Nitrogen comprises nearly 80% of air by volume, but is not usable by plants until “fixed” in a water-soluble compound such as ammonia or a nitrate.

Scientists Develop Process to Produce Ammonium Nitrate Needed to Increase Global Food Production

In 1905, Haber created the most extreme laboratory conditions yet achieved to produce the highly coveted but elusive ammonium nitrate via a combination of high temperature (400 to 500o C) and pressure (15 to 25 MPa, megapascal) to compensate for the extreme temperature. Haber was awarded the 1918 Nobel Prize in chemistry “For the Synthesis of Ammonia from its Elements.”

In 1910, Bosch developed energy- and cost-efficient industrial procedures for mass production of commercial nitrogenous fertilizers. He secured patents while working for the chemical company BASF. Bosch and Friedrich Bergius (1884-1949) shared the 1931 Nobel Prize “In Recognition of their Contribution to the Invention and Development of Chemical High Pressure Methods.”
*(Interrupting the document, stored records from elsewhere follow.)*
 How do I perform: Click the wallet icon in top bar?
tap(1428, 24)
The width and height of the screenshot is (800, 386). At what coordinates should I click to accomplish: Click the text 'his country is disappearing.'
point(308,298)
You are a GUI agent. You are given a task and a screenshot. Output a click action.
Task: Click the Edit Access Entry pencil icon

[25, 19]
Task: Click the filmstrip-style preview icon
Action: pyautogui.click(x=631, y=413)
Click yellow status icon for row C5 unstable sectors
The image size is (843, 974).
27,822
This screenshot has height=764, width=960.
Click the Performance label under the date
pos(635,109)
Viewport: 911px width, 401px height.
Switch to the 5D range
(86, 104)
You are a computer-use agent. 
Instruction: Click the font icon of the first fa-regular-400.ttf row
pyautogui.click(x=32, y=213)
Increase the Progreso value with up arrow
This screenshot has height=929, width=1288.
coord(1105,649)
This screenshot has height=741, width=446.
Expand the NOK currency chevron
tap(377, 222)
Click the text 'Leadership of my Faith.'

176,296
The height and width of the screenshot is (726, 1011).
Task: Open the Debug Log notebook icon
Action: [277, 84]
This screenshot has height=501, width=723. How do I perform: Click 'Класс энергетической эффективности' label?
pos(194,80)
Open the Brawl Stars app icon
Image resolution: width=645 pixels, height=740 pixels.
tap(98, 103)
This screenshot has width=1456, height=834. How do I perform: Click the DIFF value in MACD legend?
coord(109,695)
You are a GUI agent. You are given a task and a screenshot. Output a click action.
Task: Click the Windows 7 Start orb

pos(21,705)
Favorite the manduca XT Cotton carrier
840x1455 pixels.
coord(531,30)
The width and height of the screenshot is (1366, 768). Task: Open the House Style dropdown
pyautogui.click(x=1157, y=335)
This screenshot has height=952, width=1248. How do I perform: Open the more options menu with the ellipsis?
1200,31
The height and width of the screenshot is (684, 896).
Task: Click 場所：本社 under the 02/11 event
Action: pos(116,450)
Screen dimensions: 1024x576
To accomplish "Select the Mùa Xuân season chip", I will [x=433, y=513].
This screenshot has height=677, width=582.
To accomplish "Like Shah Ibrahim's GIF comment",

After Haber combined atmospheric nitrogen with hydrogen to produce ammonium nitrate, ammonia-based fertilizer synthesis via the Haber-Bosch nitrogen fixation process prolifically increased global food production. Thereafter, extensive fertilization greatly enhanced yield, global food security and human health. Extensive ammonia-based fertilization greatly enhanced food security and health, while averting predicted mass starvation in less-developed countries.

Food prices soon became dependent on fertilizer costs, with the U.S. rapidly becoming the main ammonia producer. So prevalent is contemporary ammonia manufacturing that an estimated 50% of nitrogen within the human body once passed through a fertilizer factory, and two out of every five humans would not be alive today without Haber-Bosch fertilizer synthesis.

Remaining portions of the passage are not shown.